"Yes, father," the latter at length replied. "Oh!" he added, "why was I not here to defend them? but the scoundrels kept me back."
"Who did?" Don Pedro asked; "have you not come from Santiago?"
"No, general; and it was within an ace that I never saw the light of day again."
"What has happened, then?"
"In the environs of Talca, while I was travelling post haste in the hope of joining you on the road, I was made prisoner by an Indian party, whose presence I was far from suspecting. My lancero was put to death after one of their barbarous ceremonies, and I was preparing to undergo the same fate, when this night I was suddenly set at liberty by the order of an Indian chief of the name of Tahi-Mari, whom I did not see."
"Tahi-Mari!" the old general immediately interrupted him. "What! there is still a man bearing that name, and you owe your liberty to him?
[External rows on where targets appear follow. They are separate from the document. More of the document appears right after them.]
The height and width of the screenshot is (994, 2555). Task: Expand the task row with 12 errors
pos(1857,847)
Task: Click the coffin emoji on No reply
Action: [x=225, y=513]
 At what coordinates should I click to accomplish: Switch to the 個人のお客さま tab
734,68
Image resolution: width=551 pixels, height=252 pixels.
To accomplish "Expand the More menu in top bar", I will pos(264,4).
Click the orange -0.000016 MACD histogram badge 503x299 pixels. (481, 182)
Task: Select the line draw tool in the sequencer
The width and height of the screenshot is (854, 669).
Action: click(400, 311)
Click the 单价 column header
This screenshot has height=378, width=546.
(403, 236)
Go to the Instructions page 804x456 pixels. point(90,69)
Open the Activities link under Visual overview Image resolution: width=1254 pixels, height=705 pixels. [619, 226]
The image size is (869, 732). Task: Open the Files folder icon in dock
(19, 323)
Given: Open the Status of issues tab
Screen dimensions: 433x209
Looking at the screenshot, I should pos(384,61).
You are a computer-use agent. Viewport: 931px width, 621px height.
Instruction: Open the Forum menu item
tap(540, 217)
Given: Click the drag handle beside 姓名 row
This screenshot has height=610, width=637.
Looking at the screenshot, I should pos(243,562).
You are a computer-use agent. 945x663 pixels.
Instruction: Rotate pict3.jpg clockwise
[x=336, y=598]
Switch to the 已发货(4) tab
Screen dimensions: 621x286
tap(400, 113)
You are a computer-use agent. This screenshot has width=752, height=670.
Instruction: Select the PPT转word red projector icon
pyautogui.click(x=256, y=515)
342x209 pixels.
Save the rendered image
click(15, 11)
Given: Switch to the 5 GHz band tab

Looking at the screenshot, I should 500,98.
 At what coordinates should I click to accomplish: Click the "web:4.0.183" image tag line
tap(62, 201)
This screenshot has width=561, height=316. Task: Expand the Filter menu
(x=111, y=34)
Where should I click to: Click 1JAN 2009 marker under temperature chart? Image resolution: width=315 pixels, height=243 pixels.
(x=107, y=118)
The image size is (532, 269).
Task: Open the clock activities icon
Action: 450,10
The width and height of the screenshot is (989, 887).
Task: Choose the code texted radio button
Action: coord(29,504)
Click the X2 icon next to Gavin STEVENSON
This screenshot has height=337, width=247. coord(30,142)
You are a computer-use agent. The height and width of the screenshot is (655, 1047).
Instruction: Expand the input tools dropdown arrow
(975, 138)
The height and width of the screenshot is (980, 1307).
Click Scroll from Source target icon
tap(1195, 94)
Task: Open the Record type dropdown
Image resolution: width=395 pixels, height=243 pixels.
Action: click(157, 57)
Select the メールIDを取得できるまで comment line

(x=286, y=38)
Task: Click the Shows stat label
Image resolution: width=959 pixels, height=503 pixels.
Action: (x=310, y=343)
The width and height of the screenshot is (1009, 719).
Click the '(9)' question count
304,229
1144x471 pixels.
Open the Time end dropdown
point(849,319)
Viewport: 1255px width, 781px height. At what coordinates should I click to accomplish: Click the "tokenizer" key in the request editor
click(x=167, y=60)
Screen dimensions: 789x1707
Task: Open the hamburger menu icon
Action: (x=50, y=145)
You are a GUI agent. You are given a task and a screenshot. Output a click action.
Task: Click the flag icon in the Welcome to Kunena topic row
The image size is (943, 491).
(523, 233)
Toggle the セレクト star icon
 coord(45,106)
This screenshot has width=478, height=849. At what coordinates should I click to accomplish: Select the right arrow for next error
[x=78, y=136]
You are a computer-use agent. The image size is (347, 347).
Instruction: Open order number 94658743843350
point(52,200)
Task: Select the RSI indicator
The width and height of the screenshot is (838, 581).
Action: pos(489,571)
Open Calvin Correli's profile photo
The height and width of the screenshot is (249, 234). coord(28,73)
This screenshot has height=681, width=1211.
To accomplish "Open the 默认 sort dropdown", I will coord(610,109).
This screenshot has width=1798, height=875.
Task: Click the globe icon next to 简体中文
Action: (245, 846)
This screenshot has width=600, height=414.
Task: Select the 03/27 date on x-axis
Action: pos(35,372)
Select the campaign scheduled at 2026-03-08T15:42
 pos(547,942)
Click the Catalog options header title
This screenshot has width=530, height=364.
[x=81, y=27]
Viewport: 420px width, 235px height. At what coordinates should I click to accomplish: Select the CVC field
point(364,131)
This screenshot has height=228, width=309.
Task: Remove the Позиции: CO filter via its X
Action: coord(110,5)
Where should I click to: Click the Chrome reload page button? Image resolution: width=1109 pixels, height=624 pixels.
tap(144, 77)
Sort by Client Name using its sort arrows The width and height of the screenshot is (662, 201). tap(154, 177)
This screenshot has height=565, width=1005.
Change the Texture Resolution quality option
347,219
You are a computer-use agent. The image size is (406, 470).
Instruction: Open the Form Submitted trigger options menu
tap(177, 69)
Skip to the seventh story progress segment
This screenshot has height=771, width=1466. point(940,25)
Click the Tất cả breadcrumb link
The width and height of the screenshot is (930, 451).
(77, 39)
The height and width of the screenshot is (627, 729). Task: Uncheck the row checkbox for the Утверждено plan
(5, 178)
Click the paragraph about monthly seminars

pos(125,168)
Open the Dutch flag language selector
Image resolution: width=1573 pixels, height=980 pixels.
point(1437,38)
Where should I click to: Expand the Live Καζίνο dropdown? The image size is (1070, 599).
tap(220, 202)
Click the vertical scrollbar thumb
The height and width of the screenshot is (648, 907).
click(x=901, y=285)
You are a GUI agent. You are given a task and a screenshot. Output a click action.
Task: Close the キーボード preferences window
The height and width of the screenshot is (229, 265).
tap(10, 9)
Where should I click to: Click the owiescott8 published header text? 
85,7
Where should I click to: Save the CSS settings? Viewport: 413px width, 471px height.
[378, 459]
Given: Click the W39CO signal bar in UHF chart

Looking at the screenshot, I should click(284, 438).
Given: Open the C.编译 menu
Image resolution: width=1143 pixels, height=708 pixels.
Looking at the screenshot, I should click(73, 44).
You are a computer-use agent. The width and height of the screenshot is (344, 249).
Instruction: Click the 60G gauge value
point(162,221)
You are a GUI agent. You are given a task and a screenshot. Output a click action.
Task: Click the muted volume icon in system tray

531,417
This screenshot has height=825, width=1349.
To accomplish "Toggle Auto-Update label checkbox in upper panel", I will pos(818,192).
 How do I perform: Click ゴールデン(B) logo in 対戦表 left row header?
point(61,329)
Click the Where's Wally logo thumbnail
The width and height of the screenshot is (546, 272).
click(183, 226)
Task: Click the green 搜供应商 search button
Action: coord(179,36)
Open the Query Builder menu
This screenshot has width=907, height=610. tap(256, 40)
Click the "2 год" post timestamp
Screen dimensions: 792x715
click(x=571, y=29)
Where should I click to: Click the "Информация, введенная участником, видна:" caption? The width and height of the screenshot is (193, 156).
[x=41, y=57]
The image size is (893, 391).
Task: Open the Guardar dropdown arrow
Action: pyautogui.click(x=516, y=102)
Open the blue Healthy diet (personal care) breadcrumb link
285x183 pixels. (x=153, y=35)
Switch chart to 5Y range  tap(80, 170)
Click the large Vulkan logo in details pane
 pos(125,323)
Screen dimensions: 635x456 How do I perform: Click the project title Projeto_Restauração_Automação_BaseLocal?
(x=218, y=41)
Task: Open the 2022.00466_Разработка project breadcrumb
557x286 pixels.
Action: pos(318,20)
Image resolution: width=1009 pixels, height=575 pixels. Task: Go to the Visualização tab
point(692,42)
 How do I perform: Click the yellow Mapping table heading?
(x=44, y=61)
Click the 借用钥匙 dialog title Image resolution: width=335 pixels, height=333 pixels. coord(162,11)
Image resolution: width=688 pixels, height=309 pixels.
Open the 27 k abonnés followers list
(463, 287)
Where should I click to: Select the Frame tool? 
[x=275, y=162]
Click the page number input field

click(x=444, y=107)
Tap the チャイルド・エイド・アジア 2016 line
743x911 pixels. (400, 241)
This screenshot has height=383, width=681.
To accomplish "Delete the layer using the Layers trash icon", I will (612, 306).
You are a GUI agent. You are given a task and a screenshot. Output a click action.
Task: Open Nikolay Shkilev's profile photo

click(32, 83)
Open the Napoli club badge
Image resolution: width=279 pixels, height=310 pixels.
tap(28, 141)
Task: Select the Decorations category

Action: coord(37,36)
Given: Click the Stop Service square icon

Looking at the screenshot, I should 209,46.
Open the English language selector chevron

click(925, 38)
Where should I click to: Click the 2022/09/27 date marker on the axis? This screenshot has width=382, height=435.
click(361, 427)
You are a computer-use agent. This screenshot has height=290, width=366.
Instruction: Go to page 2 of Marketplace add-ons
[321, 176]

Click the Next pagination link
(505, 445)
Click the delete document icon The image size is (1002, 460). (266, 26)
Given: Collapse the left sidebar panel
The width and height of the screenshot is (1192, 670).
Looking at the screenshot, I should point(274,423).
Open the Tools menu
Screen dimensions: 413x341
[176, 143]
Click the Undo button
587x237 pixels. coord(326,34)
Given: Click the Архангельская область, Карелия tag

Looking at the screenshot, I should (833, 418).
Oh! he must, in that case, be meditating some treachery, for a Tahi-Mari would have killed you, in order to enjoy the sight of your agony."
"My father, calm yourself," Don Juan remarked.
"General," Leon said at length, who had paid great attention to the young man's words, "whatever may be the motive which caused the man who liberated the colonel to act so, we must take advantage of the help which he is able to give us, in order to escape from the wood."
"My daughters! my daughters!" the old gentleman exclaimed, "must I then give up all hope of seeing them again?"
"Oh!" said Don Pedro, "we must follow up the track of these accursed Indians, or—no, we will hasten to Valdivia, and once arrived there, I will organize an expedition."